#### [EXERCISE DIRECTIONS]
Copy each of the entries below word for word, keeping their order.

(Word and element pointing entries)
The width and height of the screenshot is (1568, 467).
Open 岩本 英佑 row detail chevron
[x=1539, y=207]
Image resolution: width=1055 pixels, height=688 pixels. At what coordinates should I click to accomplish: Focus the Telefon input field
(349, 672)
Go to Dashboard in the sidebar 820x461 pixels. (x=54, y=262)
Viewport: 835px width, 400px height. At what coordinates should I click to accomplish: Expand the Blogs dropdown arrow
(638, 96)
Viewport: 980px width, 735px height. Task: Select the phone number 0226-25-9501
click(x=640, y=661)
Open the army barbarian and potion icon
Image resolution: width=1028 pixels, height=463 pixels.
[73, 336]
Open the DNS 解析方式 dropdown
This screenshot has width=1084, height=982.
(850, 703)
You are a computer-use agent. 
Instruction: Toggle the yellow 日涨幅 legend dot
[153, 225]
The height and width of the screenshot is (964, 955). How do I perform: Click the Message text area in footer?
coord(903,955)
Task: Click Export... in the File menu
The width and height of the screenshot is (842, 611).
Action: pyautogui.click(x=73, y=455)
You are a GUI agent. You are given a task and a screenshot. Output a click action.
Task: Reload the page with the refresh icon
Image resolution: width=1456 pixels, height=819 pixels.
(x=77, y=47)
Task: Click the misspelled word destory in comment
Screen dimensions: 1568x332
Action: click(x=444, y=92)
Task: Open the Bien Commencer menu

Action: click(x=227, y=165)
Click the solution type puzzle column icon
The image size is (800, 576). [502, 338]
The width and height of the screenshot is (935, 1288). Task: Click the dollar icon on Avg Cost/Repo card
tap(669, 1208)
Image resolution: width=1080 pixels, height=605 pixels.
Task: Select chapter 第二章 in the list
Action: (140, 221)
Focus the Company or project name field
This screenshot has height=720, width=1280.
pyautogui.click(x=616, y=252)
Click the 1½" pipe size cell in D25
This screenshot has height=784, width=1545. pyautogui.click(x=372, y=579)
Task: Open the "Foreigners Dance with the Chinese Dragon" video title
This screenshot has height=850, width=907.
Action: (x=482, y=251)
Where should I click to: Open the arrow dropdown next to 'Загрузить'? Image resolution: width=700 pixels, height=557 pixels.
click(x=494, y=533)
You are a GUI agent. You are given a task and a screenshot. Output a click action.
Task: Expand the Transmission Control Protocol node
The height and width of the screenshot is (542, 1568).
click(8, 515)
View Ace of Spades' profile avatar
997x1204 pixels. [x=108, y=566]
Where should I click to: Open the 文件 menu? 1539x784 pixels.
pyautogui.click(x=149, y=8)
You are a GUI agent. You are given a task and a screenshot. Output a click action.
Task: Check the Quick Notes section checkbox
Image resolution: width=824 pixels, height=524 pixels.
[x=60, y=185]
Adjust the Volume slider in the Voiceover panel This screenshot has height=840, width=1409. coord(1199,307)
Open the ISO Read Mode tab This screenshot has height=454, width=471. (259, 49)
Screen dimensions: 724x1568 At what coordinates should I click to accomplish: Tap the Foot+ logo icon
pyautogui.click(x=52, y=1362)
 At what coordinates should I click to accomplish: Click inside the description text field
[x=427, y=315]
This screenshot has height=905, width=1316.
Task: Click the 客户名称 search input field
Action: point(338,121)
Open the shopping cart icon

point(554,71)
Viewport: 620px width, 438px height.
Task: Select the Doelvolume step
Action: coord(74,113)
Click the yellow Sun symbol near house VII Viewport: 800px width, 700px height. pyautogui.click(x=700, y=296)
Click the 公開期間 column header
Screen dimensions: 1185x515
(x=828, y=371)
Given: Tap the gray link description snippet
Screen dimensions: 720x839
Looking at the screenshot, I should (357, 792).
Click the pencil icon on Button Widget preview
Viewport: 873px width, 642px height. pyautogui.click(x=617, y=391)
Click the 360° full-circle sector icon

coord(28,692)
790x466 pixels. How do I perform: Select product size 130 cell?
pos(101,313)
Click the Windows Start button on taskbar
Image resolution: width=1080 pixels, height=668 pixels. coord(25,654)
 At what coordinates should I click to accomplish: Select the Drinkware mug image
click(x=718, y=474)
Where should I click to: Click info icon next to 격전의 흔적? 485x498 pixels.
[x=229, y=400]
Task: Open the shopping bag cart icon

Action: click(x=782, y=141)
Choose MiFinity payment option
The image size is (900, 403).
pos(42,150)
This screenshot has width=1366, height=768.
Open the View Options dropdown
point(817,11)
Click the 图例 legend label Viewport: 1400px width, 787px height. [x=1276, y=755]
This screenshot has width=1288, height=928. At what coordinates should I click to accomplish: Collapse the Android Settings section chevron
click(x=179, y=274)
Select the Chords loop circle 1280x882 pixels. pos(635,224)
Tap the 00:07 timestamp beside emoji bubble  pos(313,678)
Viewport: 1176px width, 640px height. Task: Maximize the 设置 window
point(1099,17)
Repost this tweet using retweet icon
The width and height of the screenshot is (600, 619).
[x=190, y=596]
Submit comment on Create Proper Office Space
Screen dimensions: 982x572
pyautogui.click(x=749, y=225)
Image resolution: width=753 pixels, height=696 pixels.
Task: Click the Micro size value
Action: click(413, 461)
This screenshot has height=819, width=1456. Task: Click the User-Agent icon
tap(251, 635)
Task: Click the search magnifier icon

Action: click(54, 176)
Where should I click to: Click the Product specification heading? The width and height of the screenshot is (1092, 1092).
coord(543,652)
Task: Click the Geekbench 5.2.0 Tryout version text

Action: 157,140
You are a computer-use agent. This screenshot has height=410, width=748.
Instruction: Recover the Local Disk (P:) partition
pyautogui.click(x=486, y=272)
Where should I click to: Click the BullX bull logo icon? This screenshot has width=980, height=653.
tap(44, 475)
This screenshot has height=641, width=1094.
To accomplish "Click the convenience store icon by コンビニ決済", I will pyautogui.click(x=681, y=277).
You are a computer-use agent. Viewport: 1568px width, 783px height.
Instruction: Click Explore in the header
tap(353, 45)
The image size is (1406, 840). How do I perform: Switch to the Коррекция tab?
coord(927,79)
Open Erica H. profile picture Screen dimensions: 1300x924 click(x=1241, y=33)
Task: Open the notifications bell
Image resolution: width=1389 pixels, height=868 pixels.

#### [SOLUTION FOR THIS EXERCISE]
The width and height of the screenshot is (1568, 467).
Open 岩本 英佑 row detail chevron
[x=1539, y=207]
Image resolution: width=1055 pixels, height=688 pixels. At what coordinates should I click to accomplish: Focus the Telefon input field
(349, 672)
Go to Dashboard in the sidebar 820x461 pixels. (x=54, y=262)
Viewport: 835px width, 400px height. At what coordinates should I click to accomplish: Expand the Blogs dropdown arrow
(638, 96)
Viewport: 980px width, 735px height. Task: Select the phone number 0226-25-9501
click(x=640, y=661)
Open the army barbarian and potion icon
Image resolution: width=1028 pixels, height=463 pixels.
[73, 336]
Open the DNS 解析方式 dropdown
This screenshot has width=1084, height=982.
(850, 703)
You are a computer-use agent. 
Instruction: Toggle the yellow 日涨幅 legend dot
[153, 225]
The height and width of the screenshot is (964, 955). How do I perform: Click the Message text area in footer?
coord(903,955)
Task: Click Export... in the File menu
The width and height of the screenshot is (842, 611).
Action: pyautogui.click(x=73, y=455)
You are a GUI agent. You are given a task and a screenshot. Output a click action.
Task: Reload the page with the refresh icon
Image resolution: width=1456 pixels, height=819 pixels.
(x=77, y=47)
Task: Click the misspelled word destory in comment
Screen dimensions: 1568x332
Action: click(x=444, y=92)
Task: Open the Bien Commencer menu

Action: click(x=227, y=165)
Click the solution type puzzle column icon
The image size is (800, 576). [502, 338]
The width and height of the screenshot is (935, 1288). Task: Click the dollar icon on Avg Cost/Repo card
tap(669, 1208)
Image resolution: width=1080 pixels, height=605 pixels.
Task: Select chapter 第二章 in the list
Action: (140, 221)
Focus the Company or project name field
This screenshot has height=720, width=1280.
pyautogui.click(x=616, y=252)
Click the 1½" pipe size cell in D25
This screenshot has height=784, width=1545. pyautogui.click(x=372, y=579)
Task: Open the "Foreigners Dance with the Chinese Dragon" video title
This screenshot has height=850, width=907.
Action: (x=482, y=251)
Where should I click to: Open the arrow dropdown next to 'Загрузить'? Image resolution: width=700 pixels, height=557 pixels.
click(x=494, y=533)
You are a GUI agent. You are given a task and a screenshot. Output a click action.
Task: Expand the Transmission Control Protocol node
The height and width of the screenshot is (542, 1568).
click(8, 515)
View Ace of Spades' profile avatar
997x1204 pixels. [x=108, y=566]
Where should I click to: Open the 文件 menu? 1539x784 pixels.
pyautogui.click(x=149, y=8)
You are a GUI agent. You are given a task and a screenshot. Output a click action.
Task: Check the Quick Notes section checkbox
Image resolution: width=824 pixels, height=524 pixels.
[x=60, y=185]
Adjust the Volume slider in the Voiceover panel This screenshot has height=840, width=1409. coord(1199,307)
Open the ISO Read Mode tab This screenshot has height=454, width=471. (259, 49)
Screen dimensions: 724x1568 At what coordinates should I click to accomplish: Tap the Foot+ logo icon
pyautogui.click(x=52, y=1362)
 At what coordinates should I click to accomplish: Click inside the description text field
[x=427, y=315]
This screenshot has height=905, width=1316.
Task: Click the 客户名称 search input field
Action: point(338,121)
Open the shopping cart icon

point(554,71)
Viewport: 620px width, 438px height.
Task: Select the Doelvolume step
Action: coord(74,113)
Click the yellow Sun symbol near house VII Viewport: 800px width, 700px height. pyautogui.click(x=700, y=296)
Click the 公開期間 column header
Screen dimensions: 1185x515
(x=828, y=371)
Given: Tap the gray link description snippet
Screen dimensions: 720x839
Looking at the screenshot, I should (357, 792).
Click the pencil icon on Button Widget preview
Viewport: 873px width, 642px height. pyautogui.click(x=617, y=391)
Click the 360° full-circle sector icon

coord(28,692)
790x466 pixels. How do I perform: Select product size 130 cell?
pos(101,313)
Click the Windows Start button on taskbar
Image resolution: width=1080 pixels, height=668 pixels. coord(25,654)
 At what coordinates should I click to accomplish: Select the Drinkware mug image
click(x=718, y=474)
Where should I click to: Click info icon next to 격전의 흔적? 485x498 pixels.
[x=229, y=400]
Task: Open the shopping bag cart icon

Action: click(x=782, y=141)
Choose MiFinity payment option
The image size is (900, 403).
pos(42,150)
This screenshot has width=1366, height=768.
Open the View Options dropdown
point(817,11)
Click the 图例 legend label Viewport: 1400px width, 787px height. [x=1276, y=755]
This screenshot has width=1288, height=928. At what coordinates should I click to accomplish: Collapse the Android Settings section chevron
click(x=179, y=274)
Select the Chords loop circle 1280x882 pixels. pos(635,224)
Tap the 00:07 timestamp beside emoji bubble  pos(313,678)
Viewport: 1176px width, 640px height. Task: Maximize the 设置 window
point(1099,17)
Repost this tweet using retweet icon
The width and height of the screenshot is (600, 619).
[x=190, y=596]
Submit comment on Create Proper Office Space
Screen dimensions: 982x572
pyautogui.click(x=749, y=225)
Image resolution: width=753 pixels, height=696 pixels.
Task: Click the Micro size value
Action: click(413, 461)
This screenshot has height=819, width=1456. Task: Click the User-Agent icon
tap(251, 635)
Task: Click the search magnifier icon

Action: click(54, 176)
Where should I click to: Click the Product specification heading? The width and height of the screenshot is (1092, 1092).
coord(543,652)
Task: Click the Geekbench 5.2.0 Tryout version text

Action: 157,140
You are a computer-use agent. This screenshot has height=410, width=748.
Instruction: Recover the Local Disk (P:) partition
pyautogui.click(x=486, y=272)
Where should I click to: Click the BullX bull logo icon? This screenshot has width=980, height=653.
tap(44, 475)
This screenshot has height=641, width=1094.
To accomplish "Click the convenience store icon by コンビニ決済", I will pyautogui.click(x=681, y=277).
You are a computer-use agent. Viewport: 1568px width, 783px height.
Instruction: Click Explore in the header
tap(353, 45)
The image size is (1406, 840). How do I perform: Switch to the Коррекция tab?
coord(927,79)
Open Erica H. profile picture Screen dimensions: 1300x924 click(x=1241, y=33)
Task: Open the notifications bell
Image resolution: width=1389 pixels, height=868 pixels.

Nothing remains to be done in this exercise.